BLADE: Block-Sparse Attention Meets Step Distillation for Efficient Video Generation¶

Conference: ICLR2026
OpenReview: https://openreview.net/forum?id=O9J20MsmRl
Code: Project Page ziplab.co/BLADE-Homepage
Area: Video Generation / Diffusion Models / Model Efficiency
Keywords: Video Diffusion, Block-Sparse Attention, Step Distillation, Trajectory Distribution Matching, data-free

TL;DR¶

BLADE integrates "dynamic block-sparse attention" and "few-step distillation" into a unified data-free joint training framework for collaborative optimization. It achieves 14.10× end-to-end acceleration on Wan2.1-1.3B and 8.89× on CogVideoX-5B, with VBench-2.0 quality scores surpassing the original 50-step model.

Background & Motivation¶

Background: Diffusion Transformer (DiT) is the de facto standard for high-quality video generation, but it face two coupled speed bottlenecks: iterative denoising requiring dozens of sampling steps, and attention complexity that grows quadratically with sequence length—further amplified by the temporal dimension in videos which scales token counts to tens or hundreds of thousands.

Limitations of Prior Work: Existing acceleration routes are largely independent. One is step distillation, condensing a 50-step "teacher" into a 1–8 step "student"; the other is sparse attention, reducing the per-step attention cost. Simply combining them is problematic: ① Training-free application of sparse attention to distilled models yields suboptimal results because the distillation process is "unaware" of the sparsity mask; ② Sequential pipelines (distillation followed by sparse fine-tuning) require massive high-quality video datasets, negating the data efficiency benefits of modern data-free distillation.

Key Challenge: Sparsity and distillation are treated as independent post-processing steps, leading to either quality degradation or high data costs. Furthermore, designing sparsity masks for video is difficult: content-agnostic static patterns (fixed local windows, fixed strides) fail to adapt to complex spatio-temporal structures, causing loss of detail and long-range dependencies at high sparsity ratios; dynamic methods like VSA assume regular 3D token grids and suffer from padding overhead with irregular latent shapes; SpargeAttention is training-free but cannot be trained and has limited sparsity potential.
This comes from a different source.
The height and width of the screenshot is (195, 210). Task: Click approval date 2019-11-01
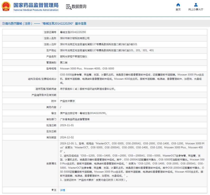point(67,125)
Goal: Design a sparse attention mechanism that is computationally efficient, content-adaptive, and supports both training-free inference and training-aware modes, while ensuring sparsity is "perceived" by the distillation process from the start.

Key Insight: Instead of post-hoc concatenation, the student model should be trained with "sparsity constraints" during every step of distillation to align with the teacher's generation trajectory. This allows the student to learn a robust few-step generation path optimized for sparsity.

Core Idea: A data-free "sparsity-aware joint training" framework that embeds Adaptive Block-sparse Attention (ASA) directly into the Trajectory Distribution Matching (TDM) distillation loop, learning sparsity and few-step generation simultaneously rather than via two separate compression steps.

Method¶

Overall Architecture¶

BLADE follows a teacher-student framework. The teacher \(f_\phi\) is a pre-trained, high-quality, many-step DiT video diffusion model. The student \(G_\theta\) starts with the same architecture and weights, but replaces standard self-attention layers with ASA (Adaptive Block-sparse Attention). Training utilizes the TDM (Trajectory Distribution Matching) paradigm: in each iteration, the sparse student \(G_\theta\) generates an intermediate trajectory, and a data-free score distillation loss aligns the distribution of the student trajectory with that of the teacher. Thus, the student learns to output high-quality results under the computational constraints imposed by ASA. No real video data is used; all guidance signals are generated by the teacher (data-free).

For a distillation interval \([t_{i-1}, t_i)\): the sparse generator \(G_\theta\) denoises input \(x_{t_i}\) to \(x_{t_{i-1}}\), then re-adds Gaussian noise to obtain an intermediate sample \(x_{t_j}\). A specialized Fake Score model \(f_\psi\) evaluates this re-noised sample, and its output is subtracted from the Real Score model (the pre-trained teacher) to calculate the distribution matching loss \(\nabla_\theta D_{\mathrm{KL}}\). This updates the student generator to align its trajectory distribution with the teacher.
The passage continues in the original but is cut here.